# TEXT TO READ

___

The secret formula, soon no longer to be secret, of my intellectual formation, is that it has for the most part consisted in a succession of remote tutelages under women a generation or so older than I, who work in no easily categorizable genre of scientific or literary or creative production, and whom I aspire, in certain ways, to be like. It is something like a unidirectional erotic distance-learning, a mixture of Plato's Symposium and the University of Phoenix. Here, the erotic, I should probably have to underline for you modern readers, is not some sexual pay-off, but an impulse, an aspiration-towards.
Anne Carson is perhaps foremost among these ideals. Here is what I like about her: she goes down into the language that goes down into the real predicament to which poetry is a response. Consider these lines from her 'Glass Essay' of the early 1990s:
I saw a high hill and on it a form shaped against hard air.
It could have been just a pole with some old cloth attached,
but as I came closer
I saw it was a human body
trying to stand against winds so terrible that the flesh was blowing off
the bones.
And there was no pain.
The wind
was cleansing the bones.
They stood forth silver and necessary.
It was not my body, not a woman's body, it was the body of us all.
It walked out of the light.
'Silver and necessary' made me think of walking through snow-covered meadows between my office and home, on moon-lit nights, and of how my bones are always there on these walks, and part of the very same composition. With this phrase alone she left me convinced me that I am myself a mediocre poet precisely to the extent that I had hitherto failed to notice that it is bones, and not ideas or sentiments, that reveal what a human life is like, or rather what is necessary to a human life, as well as the luminescent qualities of that necessary thing.

___

# Stored records

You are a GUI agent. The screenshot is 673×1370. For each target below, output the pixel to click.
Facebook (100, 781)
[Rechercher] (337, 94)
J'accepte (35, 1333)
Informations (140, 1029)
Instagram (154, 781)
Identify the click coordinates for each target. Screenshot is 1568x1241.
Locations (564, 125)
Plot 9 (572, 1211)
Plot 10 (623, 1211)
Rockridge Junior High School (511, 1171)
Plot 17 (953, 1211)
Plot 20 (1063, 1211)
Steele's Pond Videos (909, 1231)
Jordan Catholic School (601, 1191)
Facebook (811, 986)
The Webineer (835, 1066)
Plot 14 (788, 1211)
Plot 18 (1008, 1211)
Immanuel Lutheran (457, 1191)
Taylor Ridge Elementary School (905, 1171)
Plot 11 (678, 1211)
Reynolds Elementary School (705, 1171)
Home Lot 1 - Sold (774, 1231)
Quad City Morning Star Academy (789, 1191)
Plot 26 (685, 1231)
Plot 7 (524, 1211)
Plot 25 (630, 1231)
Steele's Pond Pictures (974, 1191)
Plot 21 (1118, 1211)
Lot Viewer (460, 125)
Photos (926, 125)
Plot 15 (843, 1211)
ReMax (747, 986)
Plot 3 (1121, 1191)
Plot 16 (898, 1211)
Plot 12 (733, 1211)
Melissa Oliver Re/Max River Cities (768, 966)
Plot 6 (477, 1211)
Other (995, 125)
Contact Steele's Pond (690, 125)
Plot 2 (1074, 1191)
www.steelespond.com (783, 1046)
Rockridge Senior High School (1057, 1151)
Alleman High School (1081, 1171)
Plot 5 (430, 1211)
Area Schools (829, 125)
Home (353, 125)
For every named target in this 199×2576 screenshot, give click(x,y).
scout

___

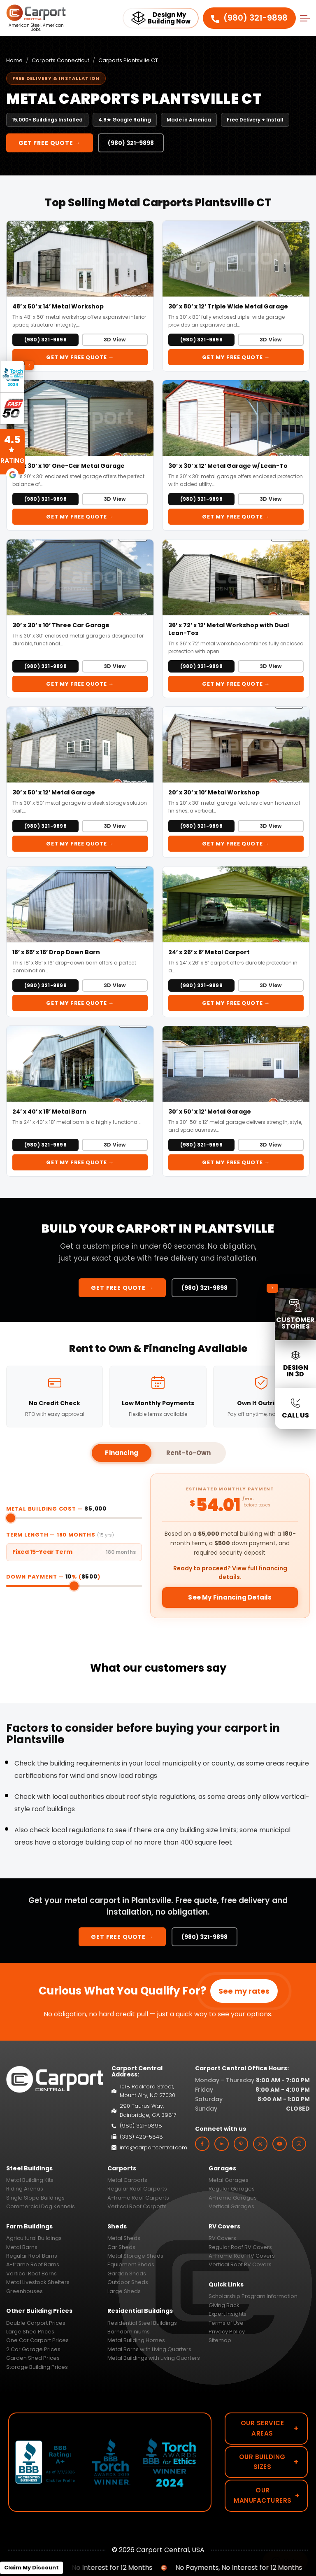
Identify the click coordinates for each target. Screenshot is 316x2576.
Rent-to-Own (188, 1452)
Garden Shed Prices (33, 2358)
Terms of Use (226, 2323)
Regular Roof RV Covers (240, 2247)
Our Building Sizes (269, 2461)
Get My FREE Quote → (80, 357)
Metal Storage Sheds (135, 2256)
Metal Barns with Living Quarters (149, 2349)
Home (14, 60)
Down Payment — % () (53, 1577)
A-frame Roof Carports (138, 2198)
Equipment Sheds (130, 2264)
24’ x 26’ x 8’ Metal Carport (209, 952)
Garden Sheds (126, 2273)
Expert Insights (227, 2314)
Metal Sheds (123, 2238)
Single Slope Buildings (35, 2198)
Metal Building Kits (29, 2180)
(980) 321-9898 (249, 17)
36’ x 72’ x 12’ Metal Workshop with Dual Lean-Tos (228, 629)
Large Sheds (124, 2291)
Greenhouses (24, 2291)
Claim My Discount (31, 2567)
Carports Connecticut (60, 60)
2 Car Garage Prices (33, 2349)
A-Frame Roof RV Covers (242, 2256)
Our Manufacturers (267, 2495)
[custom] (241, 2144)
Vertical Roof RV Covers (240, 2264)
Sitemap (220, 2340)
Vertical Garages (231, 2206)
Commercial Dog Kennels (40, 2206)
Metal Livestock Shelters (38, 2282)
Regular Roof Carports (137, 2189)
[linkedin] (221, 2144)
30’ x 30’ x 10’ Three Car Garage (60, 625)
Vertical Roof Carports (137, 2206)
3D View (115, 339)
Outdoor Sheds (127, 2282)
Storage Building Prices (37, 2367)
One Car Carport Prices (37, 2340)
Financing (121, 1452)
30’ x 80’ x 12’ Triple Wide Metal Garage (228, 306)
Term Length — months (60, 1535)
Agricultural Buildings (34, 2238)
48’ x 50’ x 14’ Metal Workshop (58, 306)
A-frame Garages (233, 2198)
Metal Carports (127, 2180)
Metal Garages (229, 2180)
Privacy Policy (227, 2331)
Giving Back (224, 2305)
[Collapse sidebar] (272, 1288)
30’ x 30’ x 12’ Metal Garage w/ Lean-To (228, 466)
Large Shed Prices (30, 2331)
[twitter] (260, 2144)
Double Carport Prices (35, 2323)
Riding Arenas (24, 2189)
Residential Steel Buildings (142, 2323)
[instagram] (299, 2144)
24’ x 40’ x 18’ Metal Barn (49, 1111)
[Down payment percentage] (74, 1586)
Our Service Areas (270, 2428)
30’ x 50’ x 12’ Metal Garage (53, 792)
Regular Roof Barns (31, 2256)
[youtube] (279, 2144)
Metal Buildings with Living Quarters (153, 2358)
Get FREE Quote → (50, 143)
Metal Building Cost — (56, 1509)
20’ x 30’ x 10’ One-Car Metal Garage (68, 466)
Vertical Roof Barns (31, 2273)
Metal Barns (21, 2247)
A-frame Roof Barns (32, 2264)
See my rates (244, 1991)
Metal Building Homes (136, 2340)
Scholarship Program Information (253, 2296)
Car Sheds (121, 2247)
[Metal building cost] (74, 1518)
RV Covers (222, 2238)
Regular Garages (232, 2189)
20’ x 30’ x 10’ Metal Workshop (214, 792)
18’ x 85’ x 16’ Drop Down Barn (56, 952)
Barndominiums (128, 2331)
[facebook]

___

# YOUR TASK
Write the next part of the passage on Anne Carson, picking up right after its final sentence.

# SOLVED PROBLEM
Carson goes down into language that goes down into being, but it never stops being, at the same time, a joke. This is most clear in her 'Book of Isaiah', which tells, more vividly than scripture itself, of the peculiar triangulation of God and man and woman, all with Carson's characteristically funny and enviable understanding of the insides of ancient languages:
Notice whenever God addresses Isaiah in a feminine singular verb
something dazzling is
about to happen.
Isaiah what do you know about women? asked God.
Down Isaiah's nostrils bounced woman words:
Blush. Stink. Wife. Fig. Sorceress--
God nodded.
This is no 'women's poet', Anne Carson. This is a poet who not only faces up to, but draws her very force from the accrued stereotypes and prototypes of millennia of violence, of men against men and of men against women (quite a bit less of the third possible form).
Carson understands that in order to descend into the language that descends into the predicament that necessitates poetry, one needs to descend into the body and its excretions. The culmination of God's peculiar and dysfunctional relationship with Isaiah comes when the latter is transformed (reduced) to the feminine state through the onset of lactation, a power that in the end will serve as a life-force that courses through all of nature. The comical travesty (in the proper sense of that word, that lies hidden in the way we speak of RuPaul and Divine) of a man condemned by God to sprout jugs, turns into a celebration of nature's own self-generativity:
Isaiah sank to a kneeling position.
New pain! said Isaiah.
New contract! said God.
Isaiah lifted his arms, milk poured out his breasts.
Isaiah watched the milk pour like strings.
It poured up the Branch and across history and down into people's lives and time.
The milk made Isaiah forget about righteousness.
As he fed the milk to small birds and animals Isaiah thought only about their little lips.
God meanwhile continued to think about male and female.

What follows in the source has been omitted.